Exercise prompt:
Lines before the one containing "Contabilitatea agenților economici" are left out; copy that line and every later line through the end of the data exactly.

[Data — start]

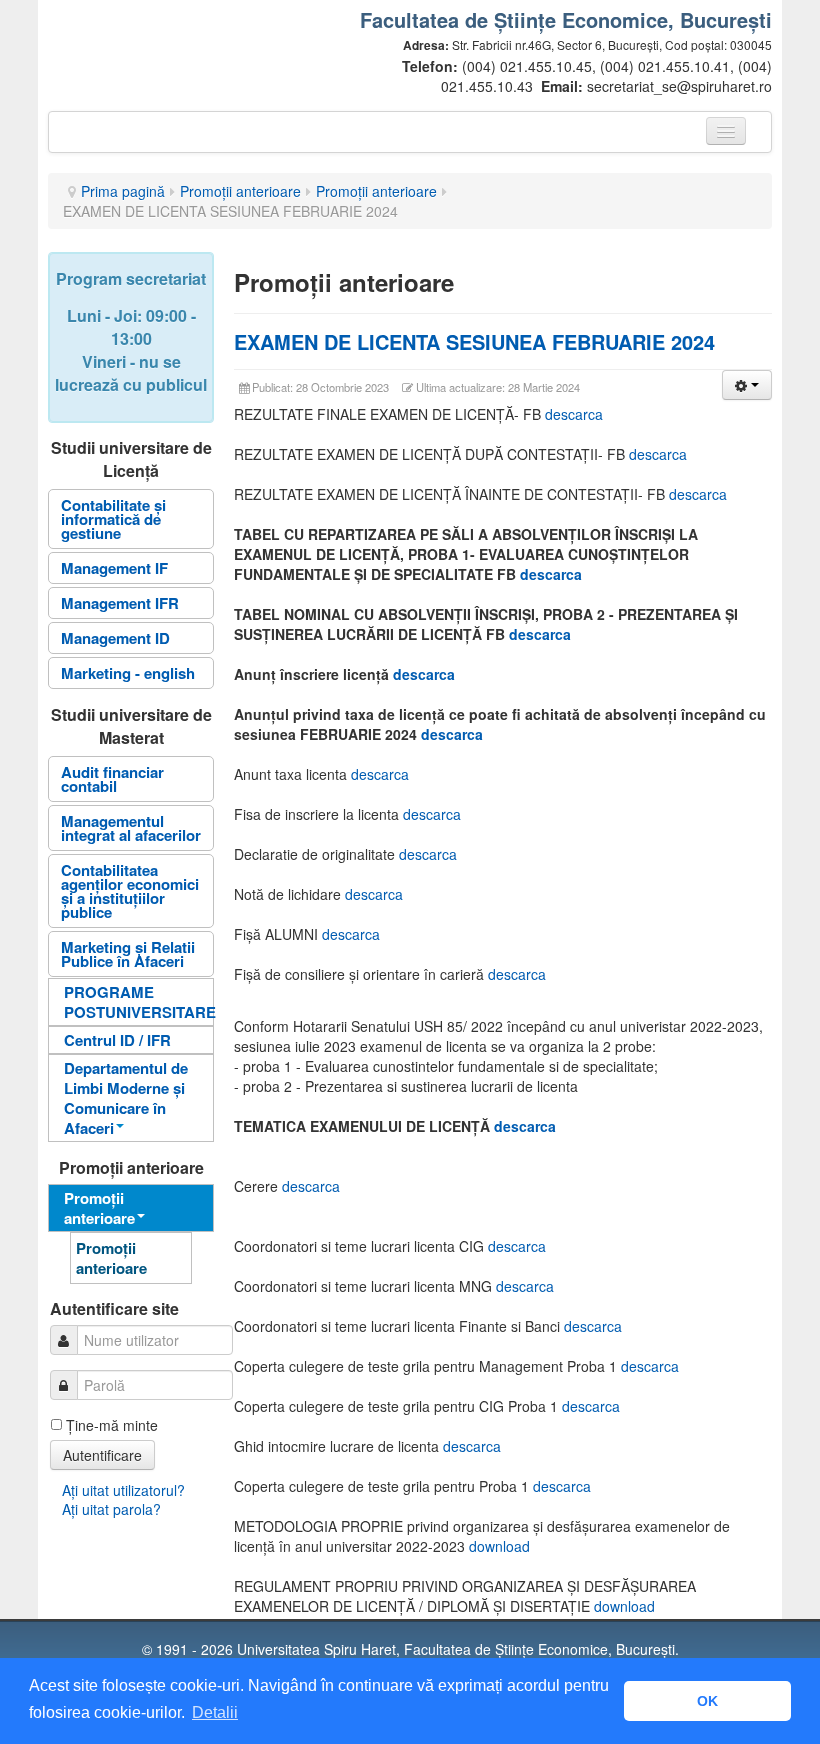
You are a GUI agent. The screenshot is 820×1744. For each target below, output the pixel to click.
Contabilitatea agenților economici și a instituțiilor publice (130, 891)
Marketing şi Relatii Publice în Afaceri (128, 954)
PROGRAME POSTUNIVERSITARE (139, 1002)
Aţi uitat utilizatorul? (123, 1490)
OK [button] (707, 1701)
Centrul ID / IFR (117, 1040)
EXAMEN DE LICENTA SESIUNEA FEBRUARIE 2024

[Data — finish]

Solution for this exercise:
Contabilitatea agenților economici și a instituțiilor publice (130, 891)
Marketing şi Relatii Publice în Afaceri (128, 954)
PROGRAME POSTUNIVERSITARE (139, 1002)
Aţi uitat utilizatorul? (123, 1490)
OK [button] (707, 1701)
Centrul ID / IFR (117, 1040)
EXAMEN DE LICENTA SESIUNEA FEBRUARIE 2024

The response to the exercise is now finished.